This paper aims to stimulate debate on the quantification and mitigation of greenhouse gas (GHG) and air pollutant emissions from transport infrastructure, policies and projects and to highlight the need to intensify efforts to reduce emissions from both intra and intercity movement of people and goods.
Developing countries are at a crossroads as current decisions and investments in the transport sector are set to lock-in GHG (CO2) and air pollutant emissions for the next decades. There is reason for concern as sustainable transport policies that incorporate air quality and climate change are being developed and implemented at a slow pace, risking irreversible damage to the environment and people’s welfare. This is further aggravated by the global economic recession, which has lead to economic stimulus packages in developed countries for roads, the automotive industry, and related transport infrastructure.
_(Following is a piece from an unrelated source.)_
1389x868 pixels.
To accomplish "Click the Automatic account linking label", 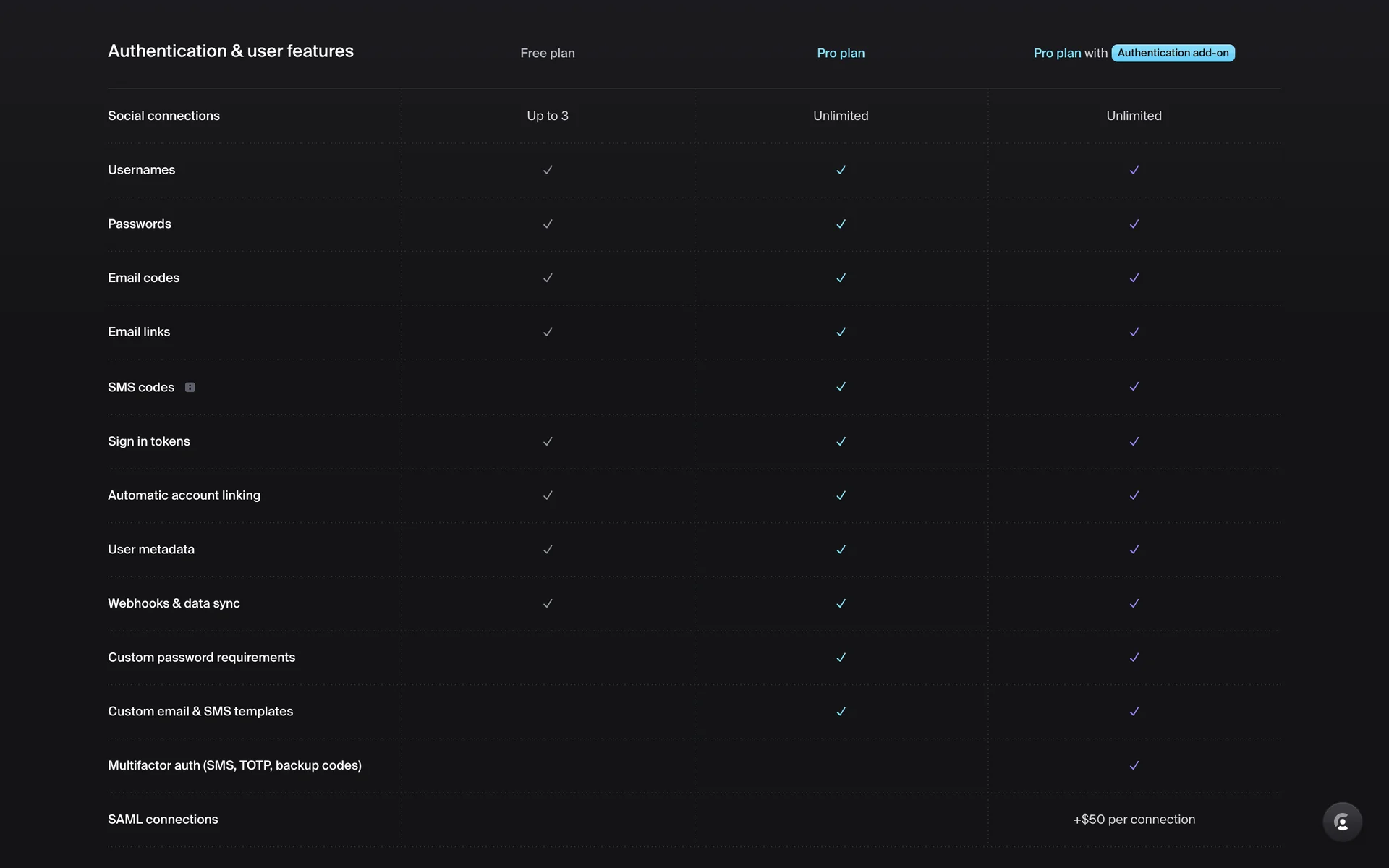I will (184, 495).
If developing countries follow this lead by prioritizing vehicles instead of people, it is certain that CO2 emissions, air pollution, congestion, and other transport related problems will worsen.
The CAI-Asia Center has analyzed the impact of increased urbanization and motorization on CO2, particulate matter (PM), and NOx emissions, by comparing emission estimates from the transport sector in India at the national and city level. India is used as a case study because relatively robust national and city information on travel activity and vehicle numbers is available from different sources. Emissions in Indian cities were forecasted up to 2025 based on available data for mode shares, number of trips and trip lengths, combined with assumptions on vehicle occupancy, vehicle type, and emission factors.